The initial phase involved rigorous data cleaning and preprocessing. We handled missing values, particularly in the BMI column, encoded categorical variables, and standardized numerical features. Exploratory Data Analysis (EDA) was conducted using various statistical methods and visualization techniques, including histograms, correlation matrices, and statistical tests to understand the relationships between variables and stroke occurrence.

Feature Engineering and Selection

We engineered new features, such as interaction terms between age and other risk factors. Statistical tests (t-tests for continuous variables, chi-square tests for categorical) were used to identify the most significant predictors. This process revealed that age, average glucose level, and the presence of hypertension or heart disease were highly influential factors.

Model Development and Evaluation

Multiple machine learning models were implemented and compared:

• Logistic Regression
• Random Forest
• XGBoost
• LightGBM
• CatBoost

We used cross-validation and Bayesian optimization for hyperparameter tuning to optimize each model's performance.
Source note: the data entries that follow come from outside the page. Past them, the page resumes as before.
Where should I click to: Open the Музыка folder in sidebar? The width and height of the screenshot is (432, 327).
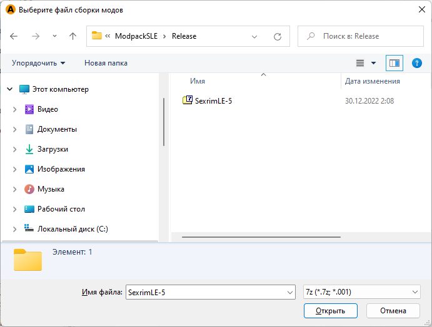[51, 189]
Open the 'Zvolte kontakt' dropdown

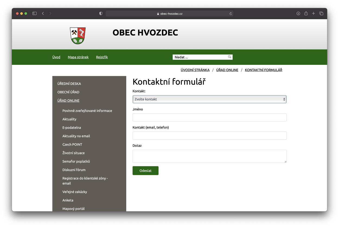[x=209, y=99]
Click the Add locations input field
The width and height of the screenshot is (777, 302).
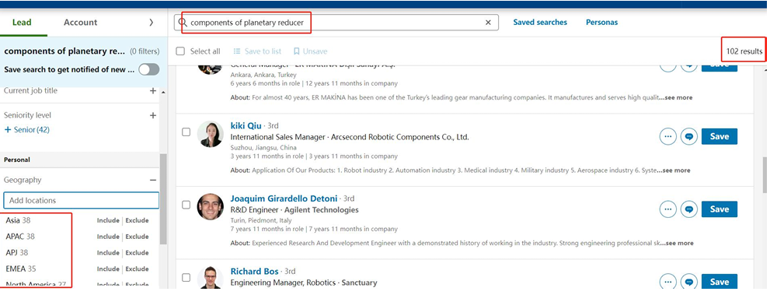pyautogui.click(x=82, y=201)
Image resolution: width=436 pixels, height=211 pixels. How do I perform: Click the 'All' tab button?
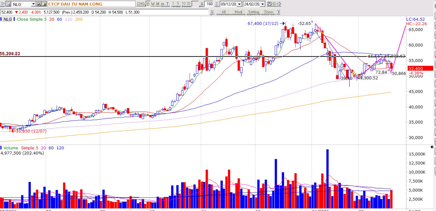click(224, 12)
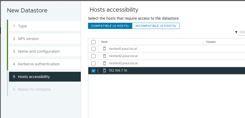The width and height of the screenshot is (245, 118).
Task: Tick the nested3.paul.local checkbox
Action: click(x=93, y=63)
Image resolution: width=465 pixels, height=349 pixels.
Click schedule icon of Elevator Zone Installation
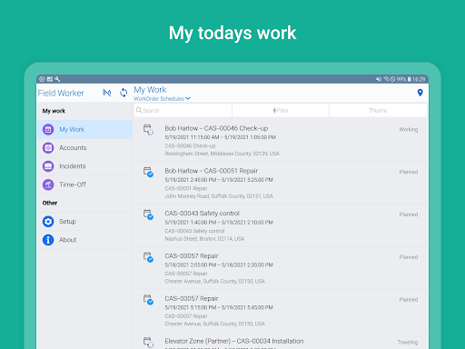pos(148,342)
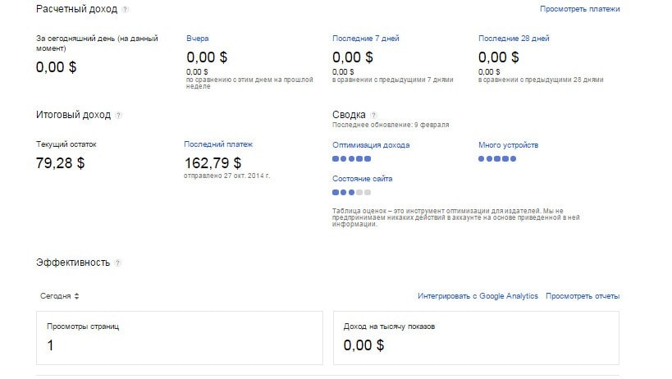
Task: Select the Доход на тысячу показов card
Action: click(x=477, y=337)
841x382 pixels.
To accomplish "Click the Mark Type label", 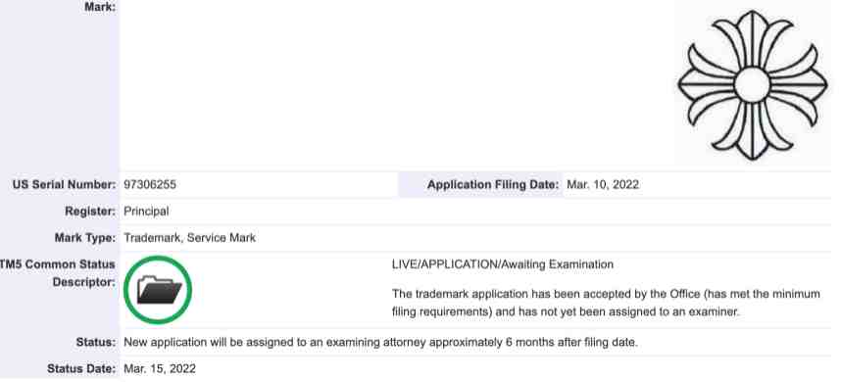I will point(84,237).
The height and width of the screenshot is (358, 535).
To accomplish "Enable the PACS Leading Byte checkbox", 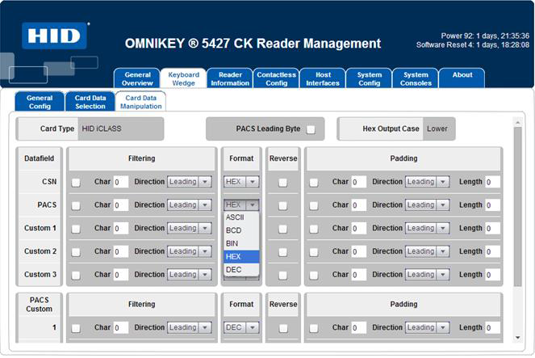I will [311, 129].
Evaluation metrics included precision, recall, F1-score, ROC AUC, and PR AUC, with a particular focus on maximizing recall due to the critical nature of stroke prediction.

Key Findings

The CatBoost model emerged as the top performer, achieving a recall of 0.9048 and an ROC AUC score of 0.8621 on the validation set. It demonstrated superior ability in balancing high sensitivity (crucial for identifying potential stroke cases) with acceptable precision.

Age and average glucose level were consistently the most important predictors across all models. Hypertension and heart disease also showed significant influence on stroke risk.

Model Interpretation and Clinical Insights

Feature importance analysis confirmed that age, glucose levels, and cardiovascular health indicators were the most influential predictors. This insight can guide personalized prevention strategies and help healthcare providers prioritize interventions for high-risk patients.

Challenges and Future Work

A key challenge was dealing with the highly imbalanced dataset, where stroke cases were relatively rare. Future work could explore more advanced techniques for handling imbalanced data, such as advanced sampling methods or anomaly detection approaches. Additionally, incorporating more detailed medical history or lifestyle factors could potentially enhance the model's predictive power.